自分の周囲をいろいろなことが取り巻いているけれど、それを不安に置き換えずに、ひとつひとつ手をつけて宙に放る。
バスケットボールの授業で「トラベリング!」と言われまくったのを思い出す。
ボールは1人がずっと持ってゴールまで運びきらなくても、頃合いで宙に放ったりして相手や誰かに任せてしまうことができたほうが何かと楽なんだとわかる。
自分に抱える時間を少しづつ短くしていく。バスケに気質が出てて笑える。

高校からの友人たちのイベントに、高校からの友人と行く。
高校時代の友人はそれぞれにいろいろ制作活動など続けていて、こういう機会はたまにあって、長く会っていなくとも、顔を合わせれば自然と目の前が色づくことに驚く。

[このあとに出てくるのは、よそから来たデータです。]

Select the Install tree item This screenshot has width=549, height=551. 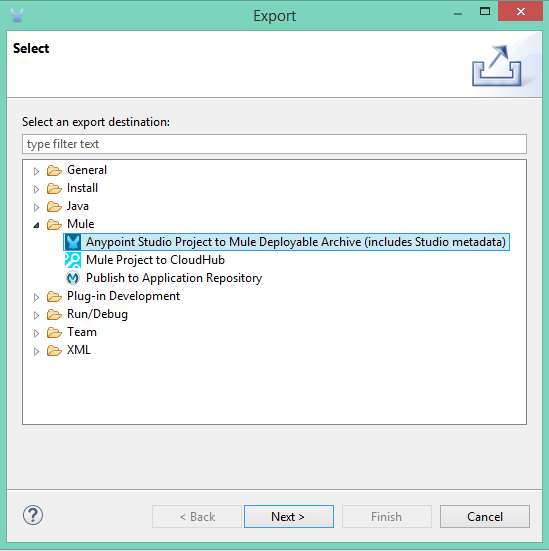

長い時間が経っているはずなのに、昼休みや放課後みたいなラフさで新たに関係が生まれたり、凍らせてしまったものがふと解けたりする。
変わっていないはずはないのだけど、変わらないと思える、過去の居場所がこうして人が集まることで一瞬にでも目の前に現れることの中にいることが不思議でならなかった。夜のはじまりにぴったりな催し、楽しかった。


○ 隣り合い
時間が経ってしまったけれど、ドラマ『silent』8話
春尾さんと奈々さんのエピソード、出会いと別れの間に生じた思いや喜びが大きくすれ違ったのは辛かったけど、1話の中にじっくり取り上げてもらえて幸せだった。
夏帆さん本当すごいな、というか奈々さんの人となり、感情の起伏と瞬発力、笑顔と、自分の中だけに湧いた怒りを伝える力、それがいつも共有可能と思われなくとも(怒りは共有されていないから怒るものだけれど)相手に示してぶつけることができること、ちょっと憧れる存在。
春尾さん、好きな役だな、
ふとすれ違うところ、リアルに感じた 声をかけようか迷う どんなに心の中に大切な人になっても、ともすればただ偶然、大学で出会った他人、になる。

2人が手話で話している間、その静かな時間が好き。
まず時間感覚、手話を用いているから、というだけでなく、人と人とのコミュニケーションの間合いが絶妙で、ゆったりとしていながら張り詰めてもいる。
夏帆さんの奈々さん、すっごく素敵だったな……服装も髪型も、演技と手話も、魅力が存分に引き出されている役だと思った。
どのシーンもずっと、それぞれに大切な制約のある時間として描かれる、一人ひとりが存在していることで確かに誰かに影響を与えて受けている、
篠原涼子の「おかえり」のたった一言の迫力が、その人の風が吹いたようだった。
人と人とのつながりを成り立たせているのは固い約束や契約でない、互いの緩やかなその度の頷きによって時間が連なっていくような感じが快かった。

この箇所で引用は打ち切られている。